-------- Extracted information

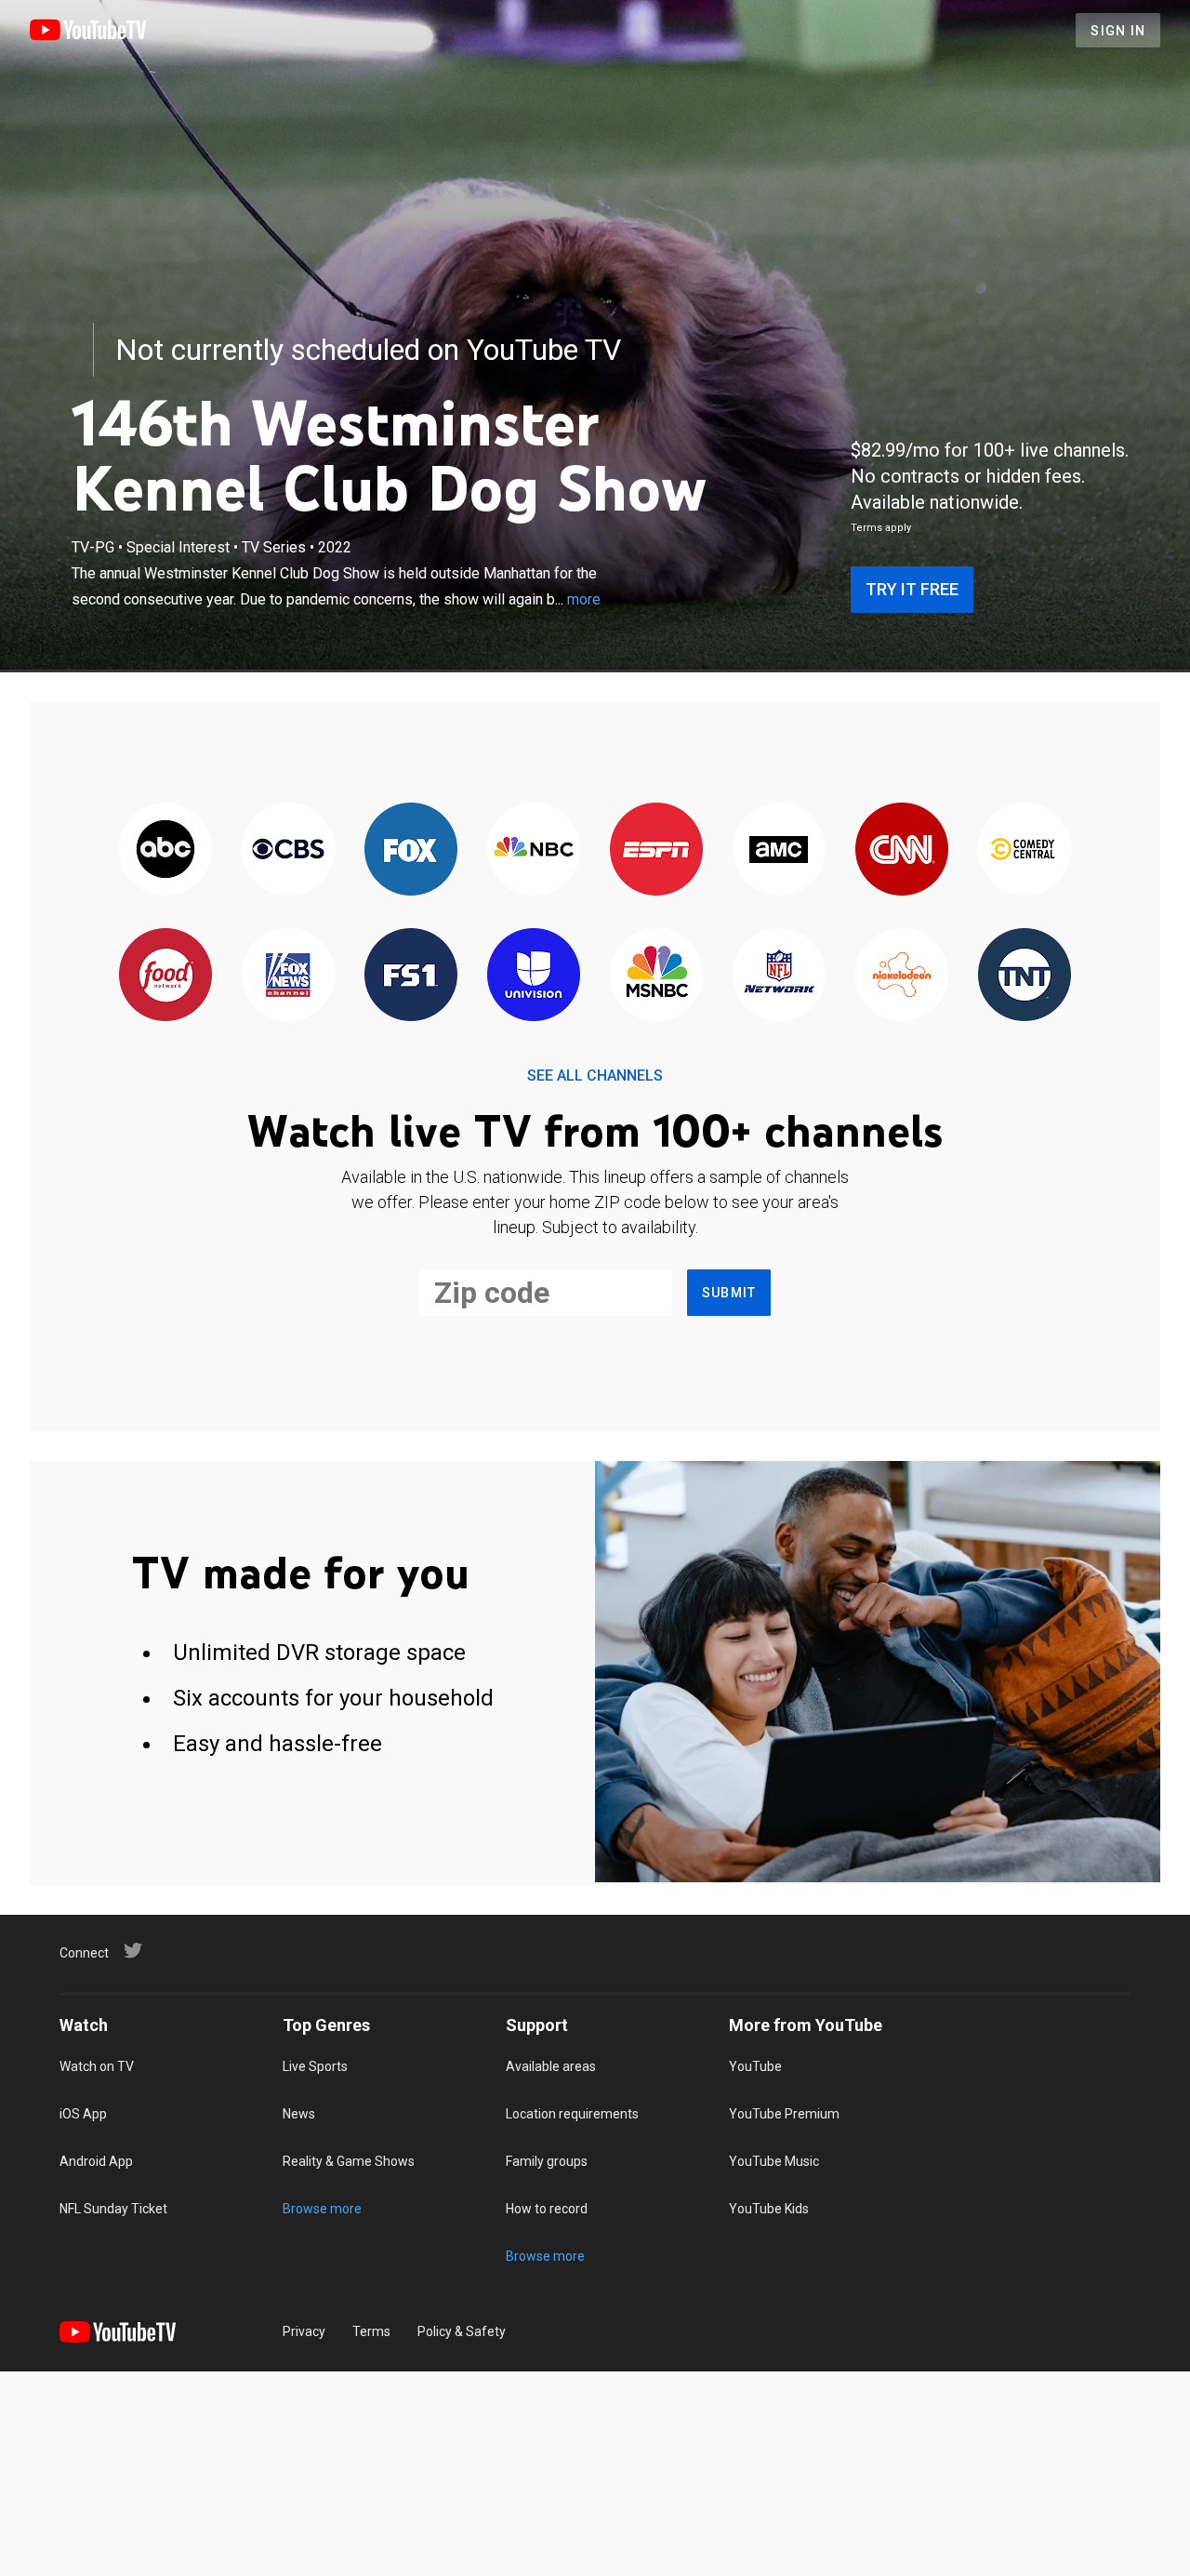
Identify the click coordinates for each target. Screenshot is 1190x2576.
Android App (96, 2161)
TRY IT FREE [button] (912, 589)
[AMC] (779, 850)
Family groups (547, 2161)
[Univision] (533, 976)
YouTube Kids (769, 2208)
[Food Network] (165, 976)
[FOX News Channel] (288, 976)
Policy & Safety (461, 2331)
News (299, 2113)
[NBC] (533, 850)
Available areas (551, 2066)
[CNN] (901, 850)
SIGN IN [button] (1118, 30)
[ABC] (165, 850)
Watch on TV (97, 2066)
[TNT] (1024, 976)
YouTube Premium (784, 2113)
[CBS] (288, 850)
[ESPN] (656, 850)
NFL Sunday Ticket (113, 2208)
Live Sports (315, 2066)
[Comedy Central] (1024, 850)
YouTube (755, 2066)
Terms (371, 2331)
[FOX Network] (411, 850)
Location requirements (572, 2113)
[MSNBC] (656, 976)
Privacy (304, 2331)
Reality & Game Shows (349, 2161)
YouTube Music (774, 2161)
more (584, 599)
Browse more (322, 2208)
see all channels (595, 1075)
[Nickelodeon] (901, 976)
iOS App (83, 2113)
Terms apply (881, 528)
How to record (547, 2208)
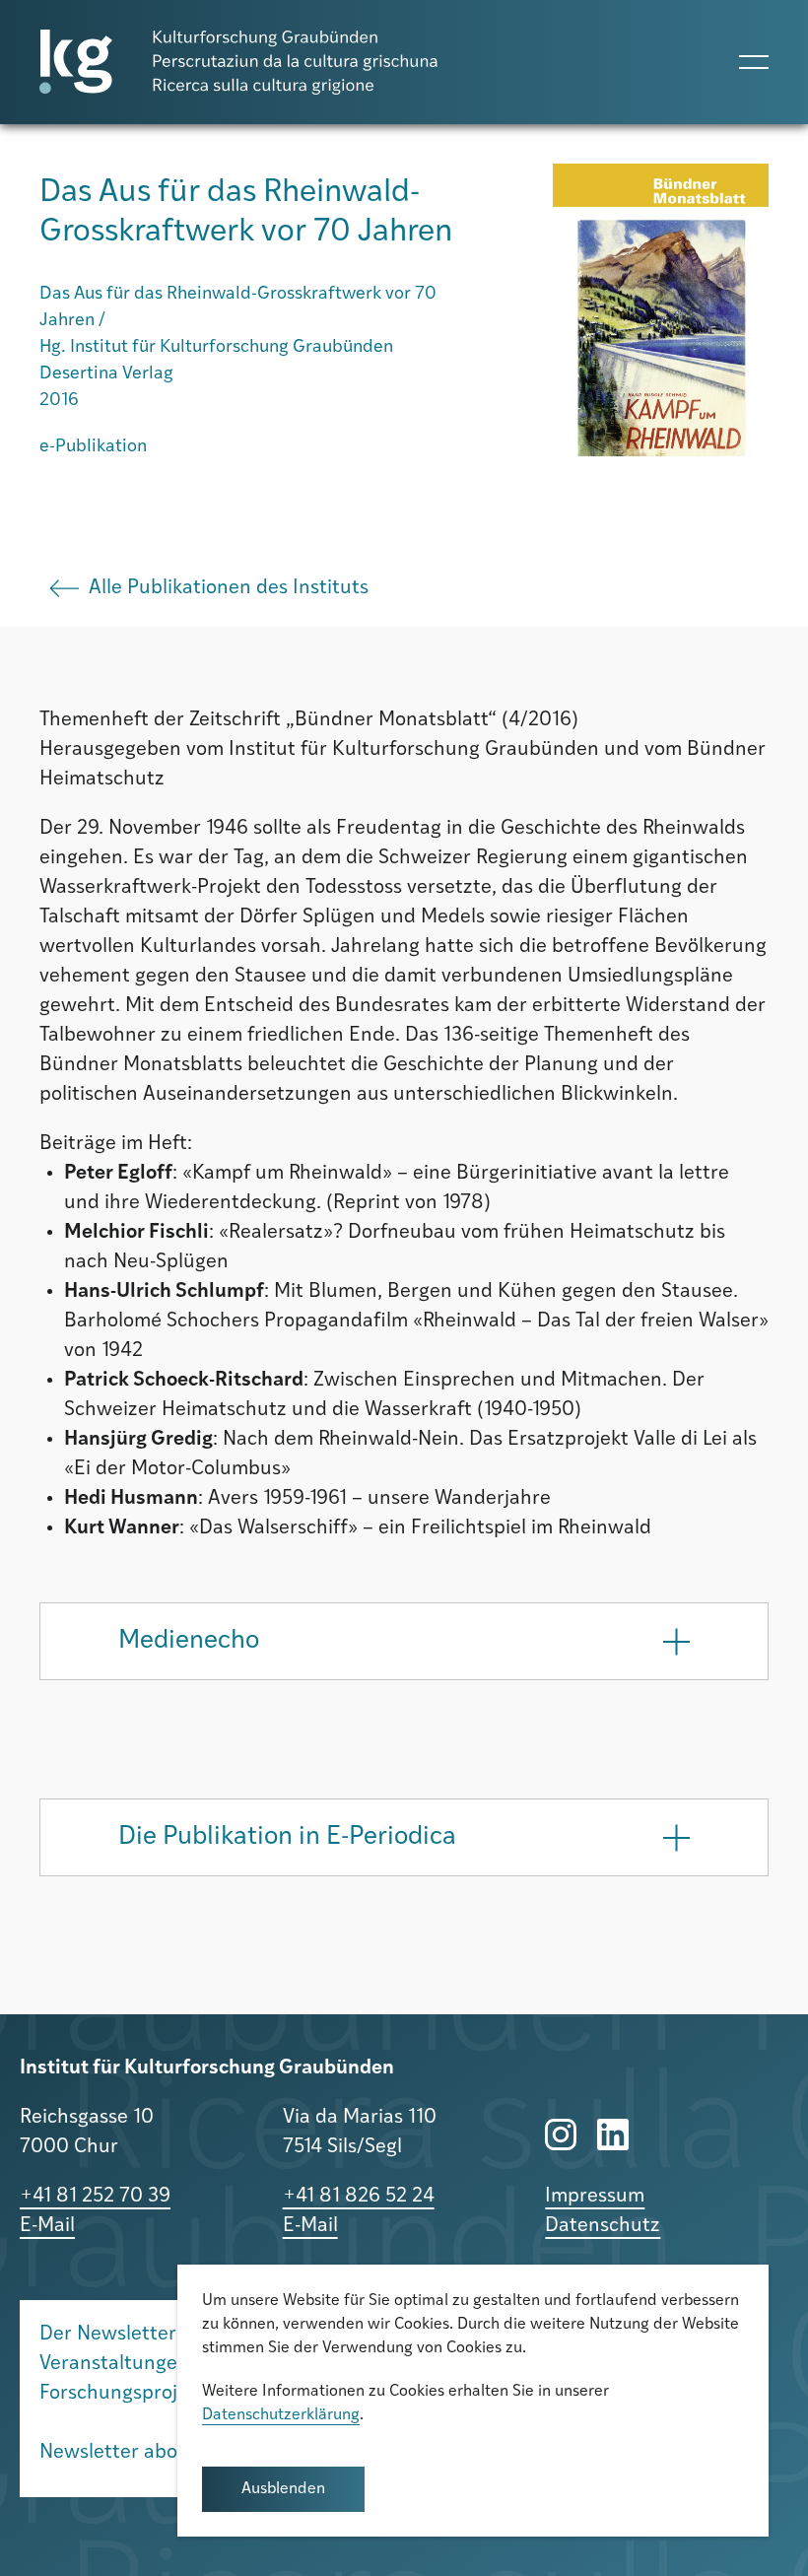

----------------

▸ **Problem to work on**
Write out exactly, and only, the lines from the line holding "[Univision] (533, 976)" through the end of the data, inclusive, without any pictures.

▸ **Answer space**
[Univision] (533, 976)
YouTube Kids (769, 2208)
[Food Network] (165, 976)
[FOX News Channel] (288, 976)
Policy & Safety (461, 2331)
News (299, 2113)
[NBC] (533, 850)
Available areas (551, 2066)
[CNN] (901, 850)
SIGN IN [button] (1118, 30)
[ABC] (165, 850)
Watch on TV (97, 2066)
[TNT] (1024, 976)
YouTube Premium (784, 2113)
[CBS] (288, 850)
[ESPN] (656, 850)
NFL Sunday Ticket (113, 2208)
Live Sports (315, 2066)
[Comedy Central] (1024, 850)
YouTube (755, 2066)
Terms (371, 2331)
[FOX Network] (411, 850)
Location requirements (572, 2113)
[MSNBC] (656, 976)
Privacy (304, 2331)
Reality & Game Shows (349, 2161)
YouTube Music (774, 2161)
more (584, 599)
Browse more (322, 2208)
see all channels (595, 1075)
[Nickelodeon] (901, 976)
iOS App (83, 2113)
Terms apply (881, 528)
How to record (547, 2208)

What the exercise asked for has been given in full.